Mike Anderson LEARNING TO CHOOSE CHOOSING TO LEARN — The Key to Student Motivation & Achievement

I picked up Mike Anderson’s book Learning to Choose, Choosing to Learn: The Key to Student Motivation & Achievement because I needed to refine an instructional routine that has become ineffective for our learners. Creating a perfectly aligned blocked schedule for core content is a painstaking endeavor and one that can be posted for all to adhere to its unwavering time frames. What was missing in this traditional schedule was allocated time for students to have more choices in their learning and create meaningful projects that allow them to demonstrate and apply their new skills and understandings. For clarity purposes, this doesn’t mean student choice cannot occur during core content time, but I needed to understand the concept of choice at a higher level and to allocated more time during the instructional day for student choice to occur more often.  

Anderson just completed a blog post reviewing the three conditions needed to set up student choice including considering the learning environment, student ownership, and teaching our students how to learn. I highly recommend reading his blog post as a general overview on how to utilizing students choice as a pathway to motivating students to be owners of their own learning and even better reading the Learning to Choose, Choosing to Learn book in its entirety. In addition to these foundational conditions for student choice, my takeaway from Anderson’s book included an important reminder on the power language has when setting up opportunities for student choice. “Language is a primary vehicle for setting the tone of the room. If a teacher’s language is kind, sincere, supportive, and professional students feel safe. They also take their cue about how to treat others by how teachers talk to them” (p.36). I would add this applies to school leaders too.

The subtle use of the language teachers, support staff, and principals use makes an enormous impact on our students.
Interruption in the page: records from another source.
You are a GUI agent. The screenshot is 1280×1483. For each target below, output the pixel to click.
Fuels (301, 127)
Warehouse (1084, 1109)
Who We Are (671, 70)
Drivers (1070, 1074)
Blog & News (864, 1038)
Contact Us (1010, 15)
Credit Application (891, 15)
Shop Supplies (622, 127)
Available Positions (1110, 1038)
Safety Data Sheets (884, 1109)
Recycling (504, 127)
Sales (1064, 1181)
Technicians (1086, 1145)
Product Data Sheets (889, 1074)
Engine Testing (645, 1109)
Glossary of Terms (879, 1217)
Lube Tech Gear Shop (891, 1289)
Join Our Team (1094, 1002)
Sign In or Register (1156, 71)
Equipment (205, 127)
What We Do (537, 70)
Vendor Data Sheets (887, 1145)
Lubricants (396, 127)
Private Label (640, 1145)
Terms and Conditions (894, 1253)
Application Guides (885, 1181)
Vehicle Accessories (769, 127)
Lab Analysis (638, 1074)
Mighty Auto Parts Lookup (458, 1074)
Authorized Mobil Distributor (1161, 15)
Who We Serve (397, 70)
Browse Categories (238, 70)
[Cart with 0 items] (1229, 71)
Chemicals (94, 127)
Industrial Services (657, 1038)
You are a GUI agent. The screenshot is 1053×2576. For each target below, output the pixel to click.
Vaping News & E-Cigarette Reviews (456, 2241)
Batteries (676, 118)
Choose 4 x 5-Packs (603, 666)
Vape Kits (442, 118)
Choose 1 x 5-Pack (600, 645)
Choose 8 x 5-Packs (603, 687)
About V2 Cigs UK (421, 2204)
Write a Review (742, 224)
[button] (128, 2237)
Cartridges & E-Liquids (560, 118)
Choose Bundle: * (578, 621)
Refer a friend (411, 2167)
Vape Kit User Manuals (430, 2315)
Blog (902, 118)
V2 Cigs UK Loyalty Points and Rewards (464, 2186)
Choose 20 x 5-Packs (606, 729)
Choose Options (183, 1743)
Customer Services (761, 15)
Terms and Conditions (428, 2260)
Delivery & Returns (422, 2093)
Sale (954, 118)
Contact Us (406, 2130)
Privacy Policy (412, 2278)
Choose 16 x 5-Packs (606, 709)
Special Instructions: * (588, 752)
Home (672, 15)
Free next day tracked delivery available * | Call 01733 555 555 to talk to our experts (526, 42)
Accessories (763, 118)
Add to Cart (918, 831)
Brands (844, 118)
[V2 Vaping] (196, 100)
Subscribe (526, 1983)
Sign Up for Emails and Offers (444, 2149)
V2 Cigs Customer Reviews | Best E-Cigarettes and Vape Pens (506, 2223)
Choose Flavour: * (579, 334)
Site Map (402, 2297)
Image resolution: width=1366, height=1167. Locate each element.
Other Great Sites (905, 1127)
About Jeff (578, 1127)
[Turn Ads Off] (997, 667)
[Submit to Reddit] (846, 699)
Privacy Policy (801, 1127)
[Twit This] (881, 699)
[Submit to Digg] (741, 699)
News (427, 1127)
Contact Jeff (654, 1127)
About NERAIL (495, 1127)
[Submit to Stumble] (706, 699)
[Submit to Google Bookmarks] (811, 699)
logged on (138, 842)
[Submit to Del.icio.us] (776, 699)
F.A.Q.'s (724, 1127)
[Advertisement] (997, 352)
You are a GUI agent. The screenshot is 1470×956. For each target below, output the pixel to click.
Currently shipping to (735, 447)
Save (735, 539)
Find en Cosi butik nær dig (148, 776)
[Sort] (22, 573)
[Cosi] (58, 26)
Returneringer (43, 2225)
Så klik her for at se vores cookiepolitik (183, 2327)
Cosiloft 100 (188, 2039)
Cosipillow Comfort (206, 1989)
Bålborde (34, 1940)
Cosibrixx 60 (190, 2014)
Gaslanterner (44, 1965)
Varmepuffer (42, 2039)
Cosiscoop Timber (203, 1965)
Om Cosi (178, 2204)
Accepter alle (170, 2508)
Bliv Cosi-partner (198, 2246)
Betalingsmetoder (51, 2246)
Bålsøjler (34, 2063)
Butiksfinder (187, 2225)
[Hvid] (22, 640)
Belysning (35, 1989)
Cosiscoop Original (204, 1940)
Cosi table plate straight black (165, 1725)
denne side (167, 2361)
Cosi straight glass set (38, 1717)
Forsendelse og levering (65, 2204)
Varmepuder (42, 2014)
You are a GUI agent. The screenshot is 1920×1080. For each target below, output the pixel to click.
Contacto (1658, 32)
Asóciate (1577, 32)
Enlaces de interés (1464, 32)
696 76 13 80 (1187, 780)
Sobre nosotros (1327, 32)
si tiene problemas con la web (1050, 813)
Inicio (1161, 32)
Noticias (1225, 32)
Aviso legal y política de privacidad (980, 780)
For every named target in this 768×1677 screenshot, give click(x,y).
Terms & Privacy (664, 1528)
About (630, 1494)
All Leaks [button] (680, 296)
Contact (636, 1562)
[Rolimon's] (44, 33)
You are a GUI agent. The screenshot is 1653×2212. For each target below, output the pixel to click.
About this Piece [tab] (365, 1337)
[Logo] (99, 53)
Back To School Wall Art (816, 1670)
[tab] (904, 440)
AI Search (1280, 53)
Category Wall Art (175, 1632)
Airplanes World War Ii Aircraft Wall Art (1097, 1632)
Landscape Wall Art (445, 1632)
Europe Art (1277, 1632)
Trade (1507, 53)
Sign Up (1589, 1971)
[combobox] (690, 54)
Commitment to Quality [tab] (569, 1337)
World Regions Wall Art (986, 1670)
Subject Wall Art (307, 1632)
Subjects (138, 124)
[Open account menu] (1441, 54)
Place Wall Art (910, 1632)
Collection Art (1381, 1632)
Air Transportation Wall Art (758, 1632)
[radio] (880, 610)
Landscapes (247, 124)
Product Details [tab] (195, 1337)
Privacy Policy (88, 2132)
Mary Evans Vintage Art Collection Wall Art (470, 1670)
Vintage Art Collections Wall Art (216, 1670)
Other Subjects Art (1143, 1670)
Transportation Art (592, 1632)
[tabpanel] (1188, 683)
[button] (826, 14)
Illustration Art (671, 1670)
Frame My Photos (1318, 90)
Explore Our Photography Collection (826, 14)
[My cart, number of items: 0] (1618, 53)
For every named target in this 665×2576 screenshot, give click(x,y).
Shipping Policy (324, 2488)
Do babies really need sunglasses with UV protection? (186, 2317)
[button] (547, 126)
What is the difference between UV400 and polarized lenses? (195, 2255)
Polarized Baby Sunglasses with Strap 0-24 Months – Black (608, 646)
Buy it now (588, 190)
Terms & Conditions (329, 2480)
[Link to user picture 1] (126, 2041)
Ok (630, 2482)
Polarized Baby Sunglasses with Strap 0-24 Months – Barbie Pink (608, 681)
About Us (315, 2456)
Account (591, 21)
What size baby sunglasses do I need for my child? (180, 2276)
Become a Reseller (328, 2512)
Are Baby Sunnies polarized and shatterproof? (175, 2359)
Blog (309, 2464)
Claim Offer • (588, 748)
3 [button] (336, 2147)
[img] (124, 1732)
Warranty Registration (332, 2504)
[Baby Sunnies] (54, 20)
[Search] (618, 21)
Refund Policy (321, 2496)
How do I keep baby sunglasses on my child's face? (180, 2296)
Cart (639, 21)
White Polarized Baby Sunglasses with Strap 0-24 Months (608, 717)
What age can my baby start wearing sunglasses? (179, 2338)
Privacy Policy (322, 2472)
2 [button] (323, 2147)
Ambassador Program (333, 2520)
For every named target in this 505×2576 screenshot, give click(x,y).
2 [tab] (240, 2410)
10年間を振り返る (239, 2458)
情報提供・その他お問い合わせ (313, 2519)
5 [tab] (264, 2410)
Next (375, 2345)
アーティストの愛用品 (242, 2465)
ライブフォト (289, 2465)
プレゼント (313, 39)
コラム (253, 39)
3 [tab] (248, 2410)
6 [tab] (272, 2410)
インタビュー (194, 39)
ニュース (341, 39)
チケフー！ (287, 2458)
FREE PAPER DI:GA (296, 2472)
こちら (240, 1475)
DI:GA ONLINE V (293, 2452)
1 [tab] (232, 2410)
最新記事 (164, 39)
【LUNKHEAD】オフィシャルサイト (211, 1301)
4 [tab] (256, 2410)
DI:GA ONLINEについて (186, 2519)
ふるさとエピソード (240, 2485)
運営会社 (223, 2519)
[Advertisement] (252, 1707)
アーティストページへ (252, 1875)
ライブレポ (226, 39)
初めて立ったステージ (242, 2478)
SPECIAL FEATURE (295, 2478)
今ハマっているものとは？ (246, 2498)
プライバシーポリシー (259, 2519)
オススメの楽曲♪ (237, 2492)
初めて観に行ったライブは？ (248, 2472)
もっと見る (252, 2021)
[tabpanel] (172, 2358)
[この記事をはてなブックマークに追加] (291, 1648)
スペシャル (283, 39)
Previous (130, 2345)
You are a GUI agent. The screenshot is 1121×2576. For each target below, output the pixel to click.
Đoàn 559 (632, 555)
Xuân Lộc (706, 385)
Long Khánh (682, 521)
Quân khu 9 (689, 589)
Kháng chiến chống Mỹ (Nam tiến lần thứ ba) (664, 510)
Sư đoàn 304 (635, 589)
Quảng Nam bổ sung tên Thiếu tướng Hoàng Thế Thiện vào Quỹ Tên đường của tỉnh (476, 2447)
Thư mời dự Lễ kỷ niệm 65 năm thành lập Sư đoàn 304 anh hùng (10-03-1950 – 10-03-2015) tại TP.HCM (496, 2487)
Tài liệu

Throughout Learning to Choose, Choosing to Learn Anderson reminders the reader exactly how we can change the use of our language to support more opportunities for students to make their own choices. Here are some of his examples I am adding to my list of refined instructional practices to help me continue to motivate our learners and empower their achievement.

Discipline Practices & Setting the Tone: (p. 37)
Avoid: Look at how well Marcus is cleaning up!
Try: Remember everyone should be cleaning up
Suggestions for Shifting Voice & Rethinking Praise: (p. 49)
Avoid: I’d love to see some great effort on this project.”
Try: “Some great effort will help your work really shine in this next project.”
Suggestions for Positive Feedback: (p. 50)
Avoid: “I love the way you are working as a team.”
Try: “You’re really working together as a team.”
Suggestions for Constructive Feedback: (p. 51)
Avoid: “I’m so disappointed in you. You could have done much better.”
Try: “I know you’re upset. Let’s think together about what you can do to improve this?
Suggested Language for Students as Learners: (p.70)
Avoid: This poem is amazing! You are such a talented writer.”
Try: “This poem has such depth of feeling with so few words! Tell me about how you wrote this?”
Suggestions for Guiding Students Thinking: (p. 101)
Avoid: “If you really want a challenge, this one is for you.”
Try: “Think about the level of challenge that is the best fit for you.”

School is starting in exactly four weeks from tomorrow. The start of the school year is such a critical time to return to building positive relationships with our students. I look forward to changing my words and my mindset and to model to our learners the power choice can have on their learning with additional allocated time in the instructional day for this to occur.